··· PAGE EXTRACT
The black dwarf princess was in my imaginging hopefully going to be of one of the four eastern dwarf clans from the red mountains some transplant political alliance marriage, but no, she's just a working class gal from khazad dum apparently.
Finally the brown hobbits which i was looking forward to with appropriately brown harfoots (samwise was whitewashed smdh), generally im pretty positive about them i both like their portrayal of nomadic hunter gatherers while still being quaint and hobbitish, in a more primitive way. But though there are quite a few brown/black actors playing harfoots the main character, Nori, and her best friend, are white, and in general i felt some of the harfoots are just white with faces covered in dirt like they're doing brownface to pass them off as darker skinned lol.
So my issue is, not to sound like a /pol/tard, a degree of forced racial diversity. I really wanted and still want and hope to see some societies of predominantly black/brown/asian characters. Give me a bustling hardrim city, som easterling wainriding nomads, give me black or asian dwarf clans and latino or native american elves from the east, give me all brown/black harfoot hobbits. But instead of that the creators of this show prefer what is effectively colourblind casting, instead of casting many black/brown/asian actors in a diverse set of societies they instead just sprinkle one or two in every society, in every village in a way that doesn't make sense and doesn't seem realistic. I've seen excerpts from the creators or people involved defending the casting on the basis of 'tolkien's world wasn't all white people' and 'we want to portray what the world actually looks like' and i agree with that wholeheartedly but at the end of the day this show (so far, in just these two episodes mind you) doesn't look how the real world looks like or how tolkien's world, vast and with many blank spaces to fill in, looks like. It looks like the world that the rich, white, liberal americans/europeans who make this show see in their daily lives. This middle earth doesn't have the demographics of the world, it has the demographics of america. A world in which black, brown and asian people are intrinsically, in their minds, minorities. Little specks of colour and diversity sprinkled of the the masses of white society, and of course they fit in perfectly and because the liberals are of course colourblind and don't see race so their existence is devoid of context. They can't portray societies which are predominantly black, brown or asian, where maybe there's only a single white person sprinkled in, or none, even though that's where most of those people live in the real world, what entire vast countries on this earth are like, and what entire vast realms in middle-earth should be like. But liberals are uncomfortable with and don't like thinking about those countries full of 'minorities' because it doesn't fit their essentialist view of 'minorities' in white societies and brings up all sorts of uncomfortable contradictions of imperialism and the world system so they prefer to act as if those countries simply don't exist, and representation in the media must be solely as 'minorities' and never societies.
······
[TASK SET]:
**A)** Reproduce word for word the passage of the casting post that opens with the words containing "Finally the brown" and closes with "darker skinned lol.".
**B)** In the casting post, which two harfoot characters are described as white?
··· DATASET EXTRACT
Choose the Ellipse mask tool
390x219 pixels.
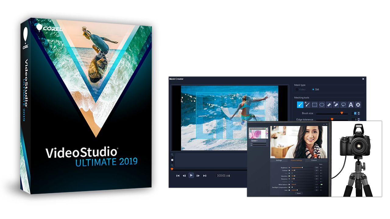[322, 105]
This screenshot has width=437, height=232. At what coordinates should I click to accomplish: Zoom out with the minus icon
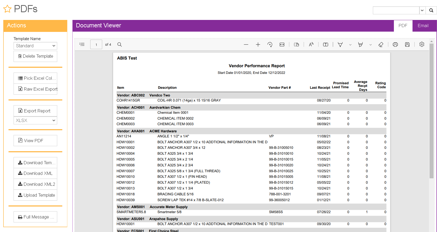click(246, 45)
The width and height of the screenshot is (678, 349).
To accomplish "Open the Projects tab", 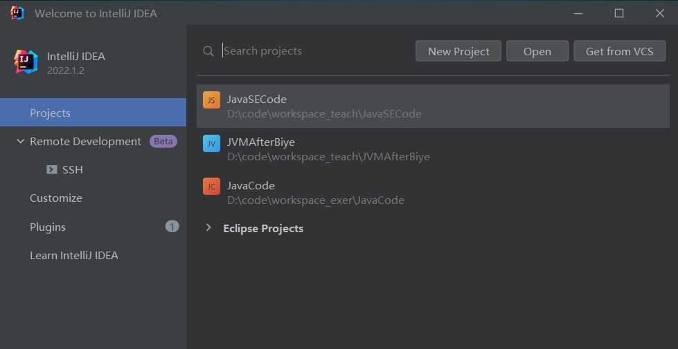I will (x=50, y=113).
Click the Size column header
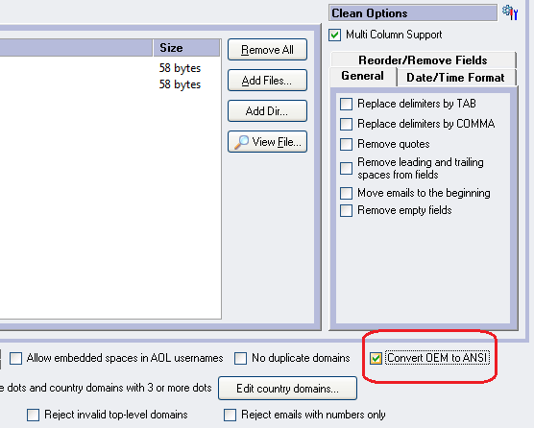The width and height of the screenshot is (534, 428). pyautogui.click(x=186, y=48)
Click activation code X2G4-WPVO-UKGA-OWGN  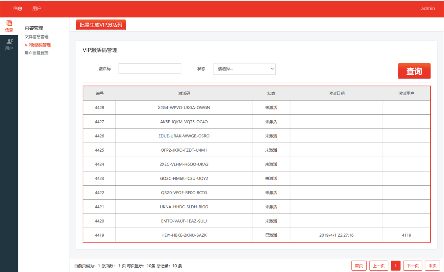pos(184,107)
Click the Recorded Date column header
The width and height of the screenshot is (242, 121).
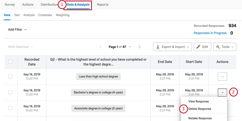pos(32,62)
······
[EXERCISE SOLUTIONS]:
**A)**
Finally the brown hobbits which i was looking forward to with appropriately brown harfoots (samwise was whitewashed smdh), generally im pretty positive about them i both like their portrayal of nomadic hunter gatherers while still being quaint and hobbitish, in a more primitive way. But though there are quite a few brown/black actors playing harfoots the main character, Nori, and her best friend, are white, and in general i felt some of the harfoots are just white with faces covered in dirt like they're doing brownface to pass them off as darker skinned lol.

**B)** Nori, the main character, and her best friend.